■ **TEXT SEGMENT**
....................

- Occupation: Art historian
- Title: Bertha and Max Dressler Professor in the Humanities

Academic background
- Alma mater: Bryn Mawr College Columbia University

Academic work
- Institutions: Northwestern University
- Notable works: Greek Art and the Orient

= Ann Gunter =

Art historian

Ann C. Gunter is an art historian and Bertha and Max Dressler Professor in the Humanities at Northwestern University. Her work focuses on visual and material culture of the ancient Near East and neighboring parts of the eastern Mediterranean.

== Education ==
Gunter attended Bryn Mawr College, graduating magna cum laude in 1973. She went on to Columbia University where she earned an M.A. (1975), M.Phil. (1976) and Ph.D. (1980).

....................

■ **DATA PROVIDED**
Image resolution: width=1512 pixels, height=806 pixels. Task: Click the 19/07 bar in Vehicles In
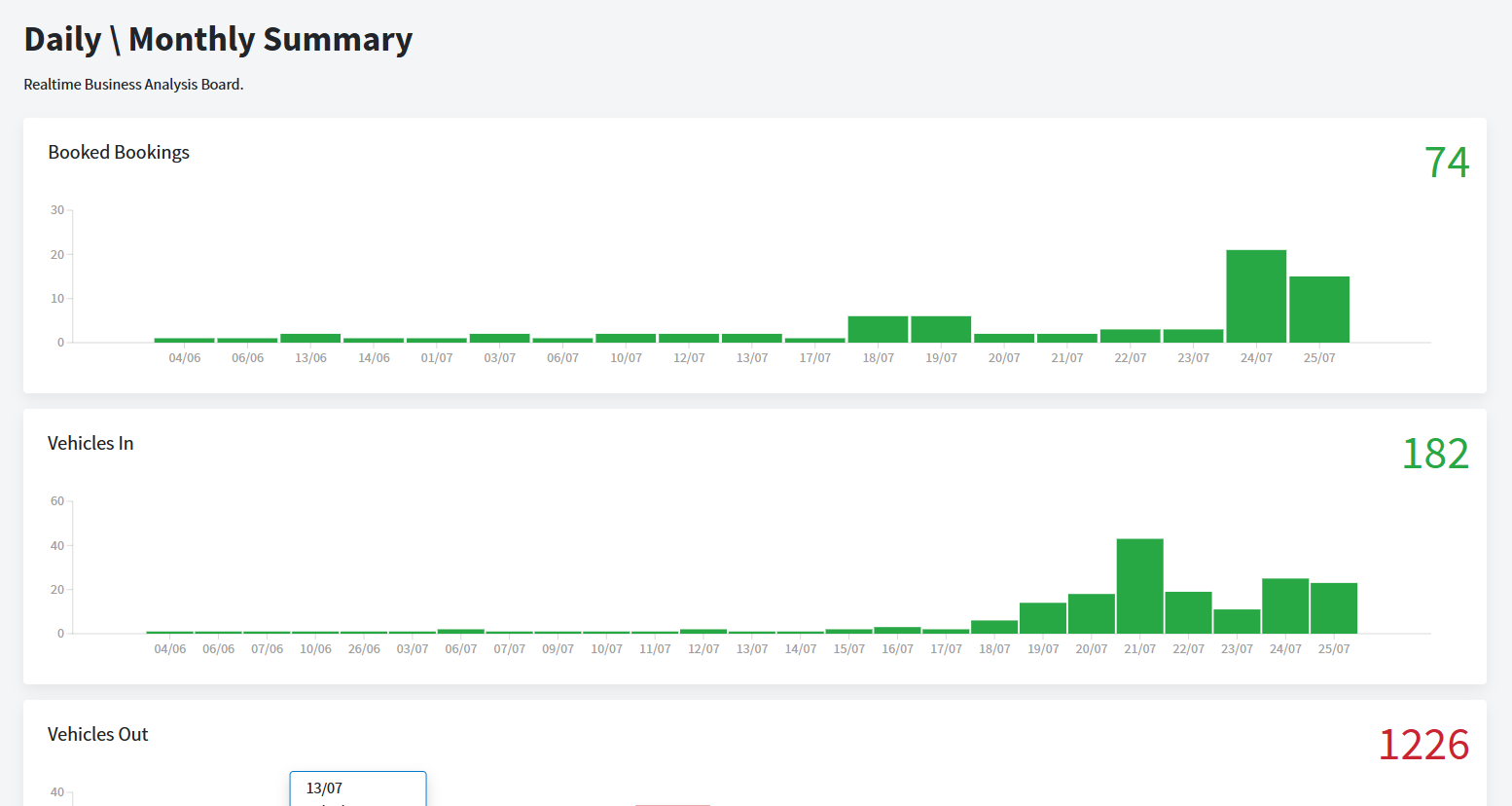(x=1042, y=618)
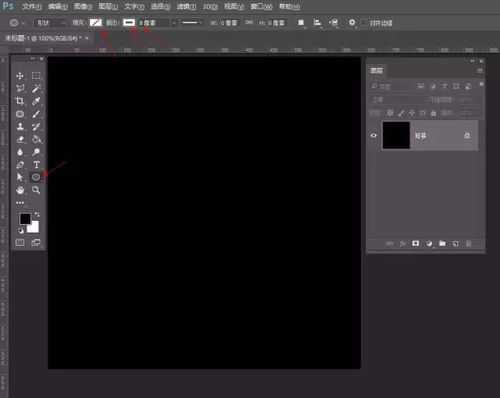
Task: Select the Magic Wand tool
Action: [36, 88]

....................

■ **WRITTEN TASKS**
- 1) Please list every educational or academic institution named in the Ann Gunter profile.
- 2) Render this sentence from the Ann Gunter profile in Spanish: "Her work focuses on visual and material culture of the ancient Near East and neighboring parts of the eastern Mediterranean."
- 3) Write what comes next in the Ann Gunter profile, picking up after its last sentence.

■ **IN RESPONSE**
- 1)
Bryn Mawr College
Columbia University
Northwestern University

- 2) Su trabajo se centra en la cultura visual y material del antiguo Oriente Próximo y de las regiones vecinas del Mediterráneo oriental.

- 3)
== Career ==
Gunter joined the Smithsonian Institution's Freer and Sackler galleries in 1987 as Assistant Curator of Ancient Near Eastern Art, and in 1992 was appointed Associate Curator. She was also a visiting assistant professor at Emory University and the University of Minnesota, Minneapolis. She was Director of the American Research Institute in Turkey at Ankara and an adjunct associate professor in Near Eastern Studies at Johns Hopkins University.

Gunter became Curator of Ancient Near Eastern Art at the Freer and Sackler in 2004 and served until 2008, while also serving as Head of Scholarly Publications and Programs. In 2008 she joined Northwestern University as Professor of Art History, Classics, and in the Humanities.

== Works ==
- Greek Art and the Orient (Cambridge University Press, 2009)
- "Beyond 'Orientalizing': Encounters among Cultures in the Eastern Mediterranean," in Assyria to Iberia at the Dawn of the Classical Age, eds. J. Aruz, S. B. Graff, and Y. Rakic (Metropolitan Museum of Art and Yale University Press, 2014)
- "Orientalism and Orientalization in the Iron Age Mediterranean" in Critical Approaches to Ancient Near Eastern Art, eds. B. A. Brown and M. H. Feldman (DeGruyter, 2014)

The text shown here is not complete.